Problem statement. A partial copy is required: transcribe exactly the lines from the one containing "Click the divider between Name and ID columns" through the last line below, without any pictures.
Entries supplied Block Start
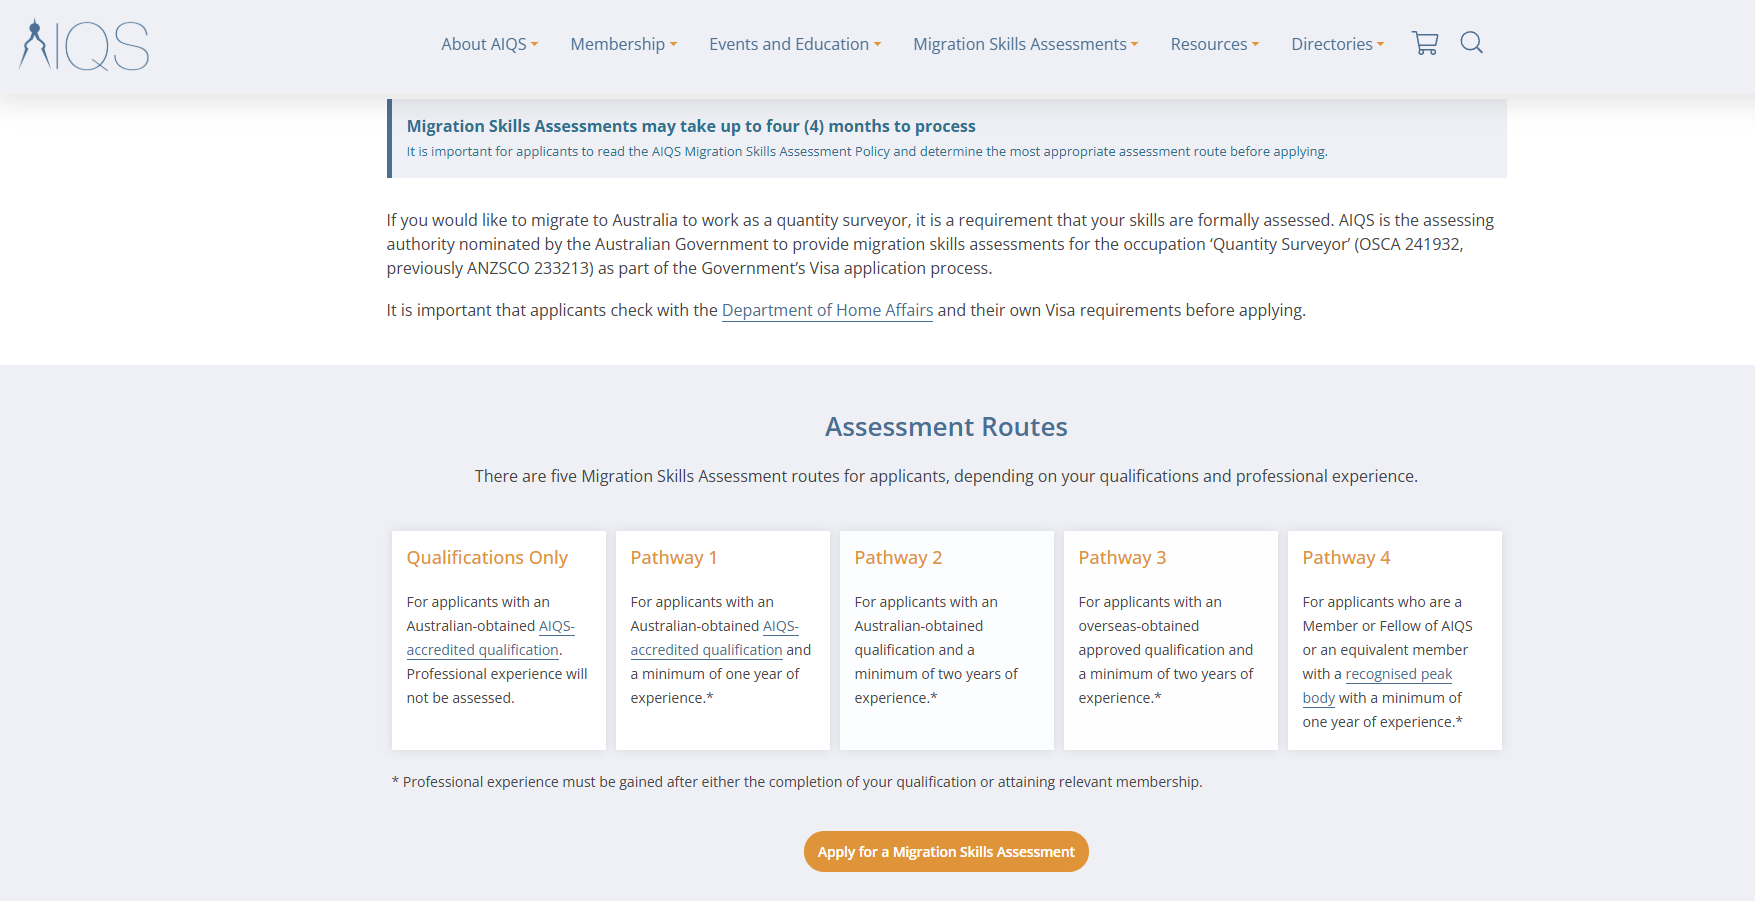Expand the About AIQS dropdown menu

[489, 44]
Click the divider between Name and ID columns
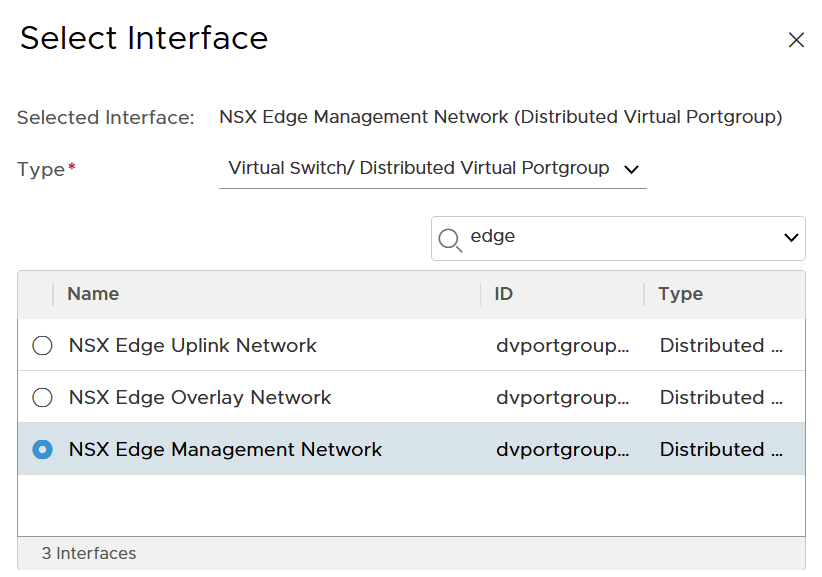 481,294
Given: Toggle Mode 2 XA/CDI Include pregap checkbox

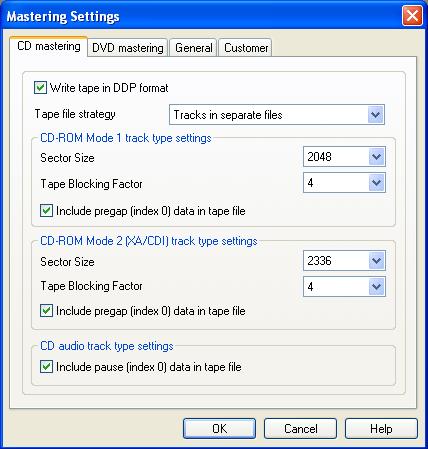Looking at the screenshot, I should click(x=46, y=311).
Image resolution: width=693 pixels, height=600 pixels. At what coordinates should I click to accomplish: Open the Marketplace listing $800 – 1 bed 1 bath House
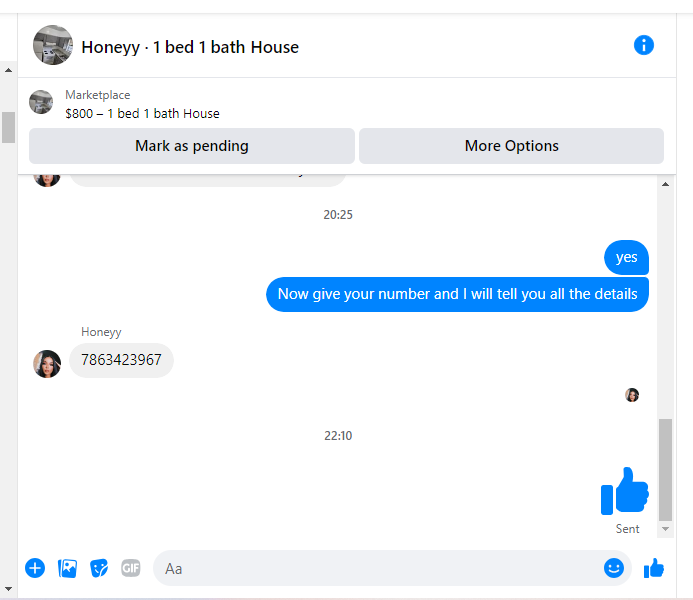pos(142,114)
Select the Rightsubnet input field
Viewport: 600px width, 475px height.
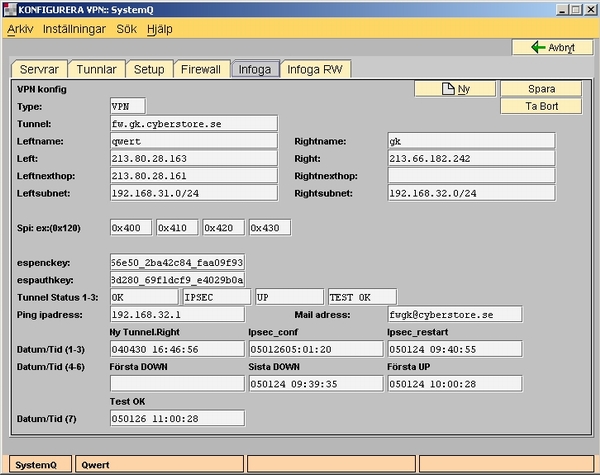(470, 193)
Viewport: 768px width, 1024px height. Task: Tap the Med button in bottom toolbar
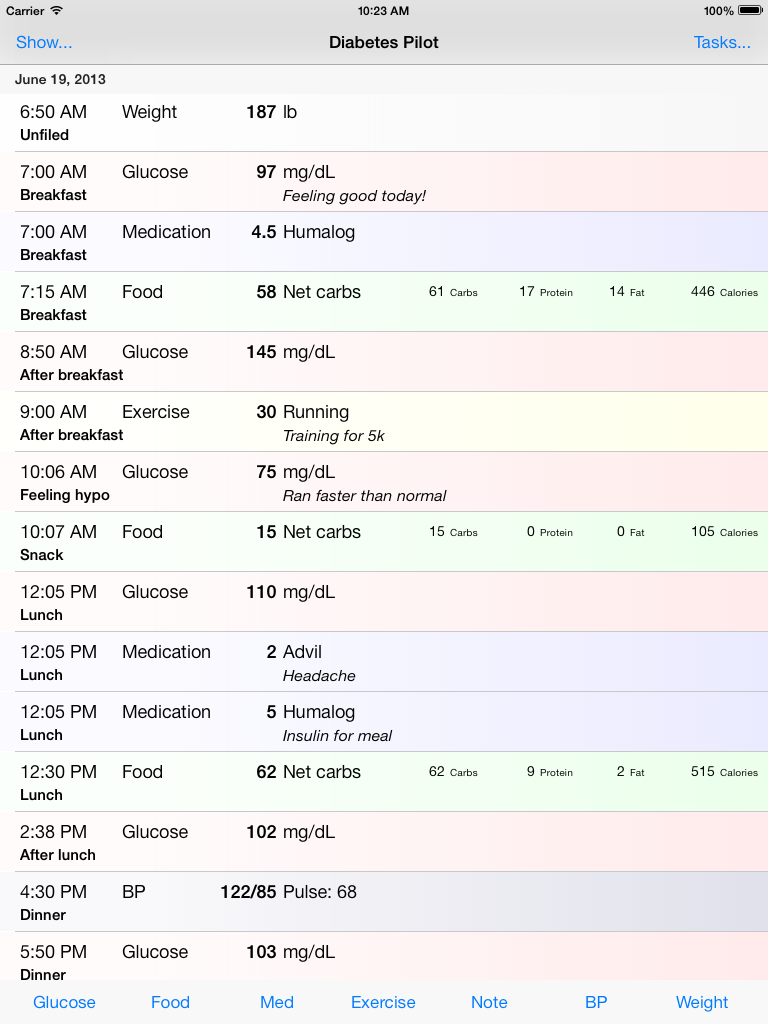[x=277, y=1002]
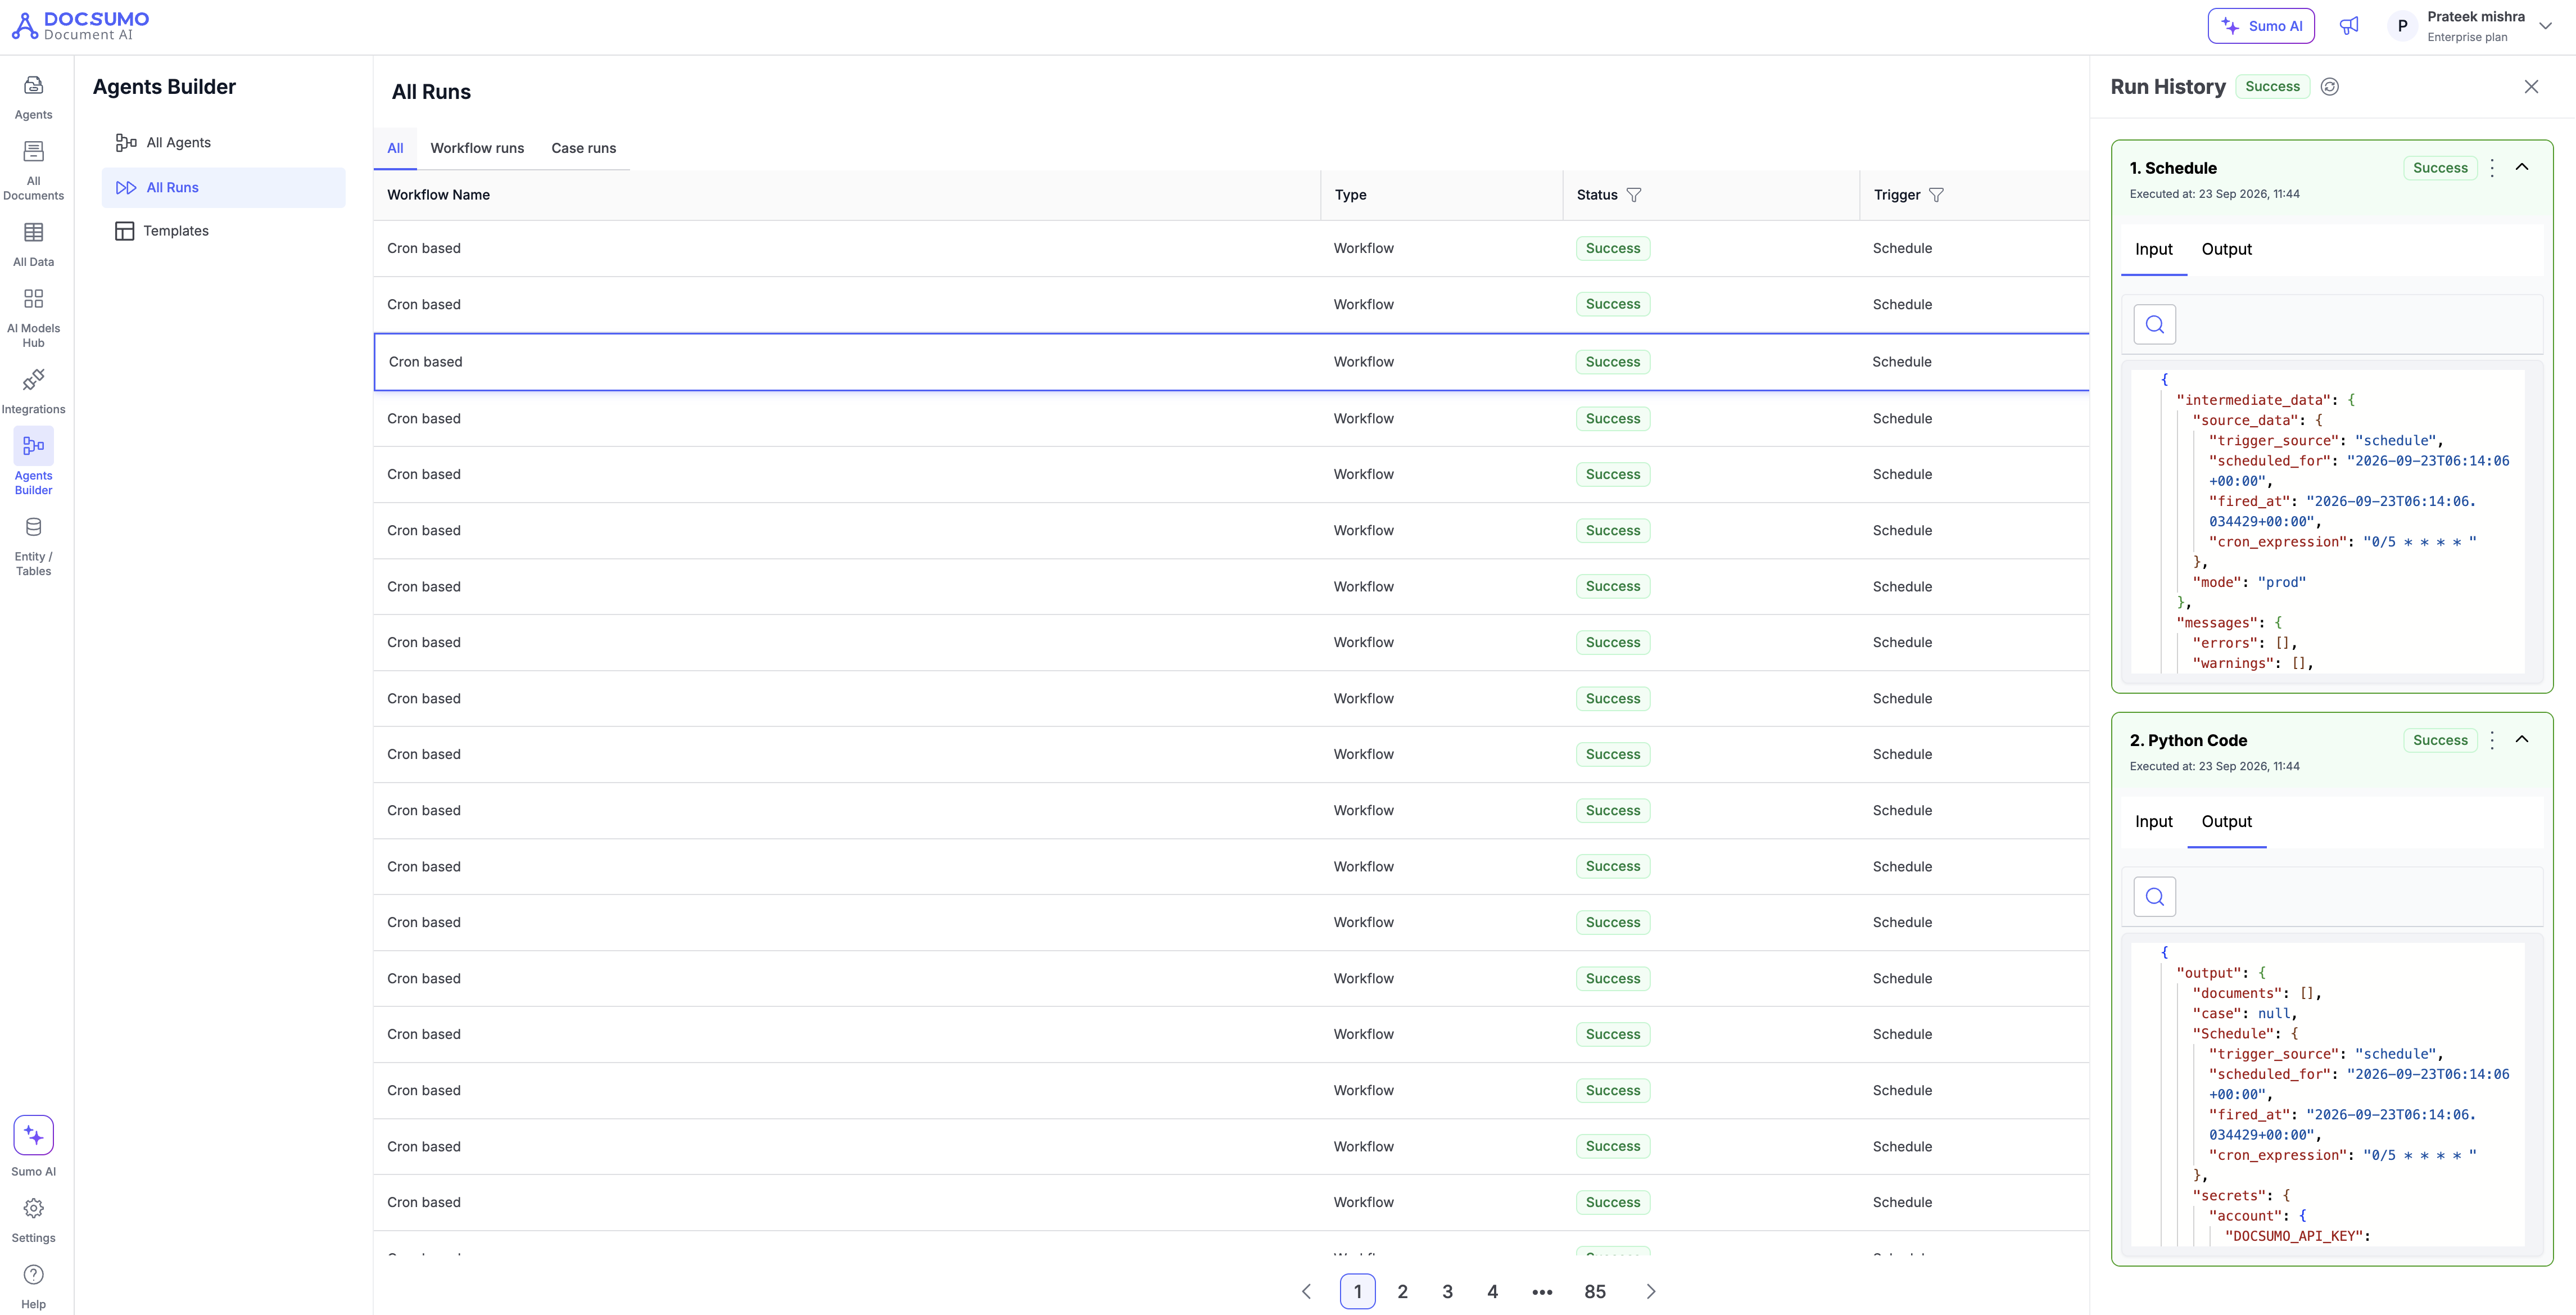Screen dimensions: 2576x1315
Task: Click the Sumo AI button
Action: [x=2261, y=26]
Entries supplied Block End
Answer box.
Click the divider between Name and ID columns
 481,294
Given: Toggle Mode 2 XA/CDI Include pregap checkbox

Looking at the screenshot, I should click(x=46, y=311).
Image resolution: width=693 pixels, height=600 pixels. At what coordinates should I click to accomplish: Open the Marketplace listing $800 – 1 bed 1 bath House
pos(142,114)
Select the Rightsubnet input field
Viewport: 600px width, 475px height.
(470, 193)
Viewport: 768px width, 1024px height. Task: Tap the Med button in bottom toolbar
[x=277, y=1002]
Screen dimensions: 2576x1315
Task: Click the Sumo AI button
Action: [x=2261, y=26]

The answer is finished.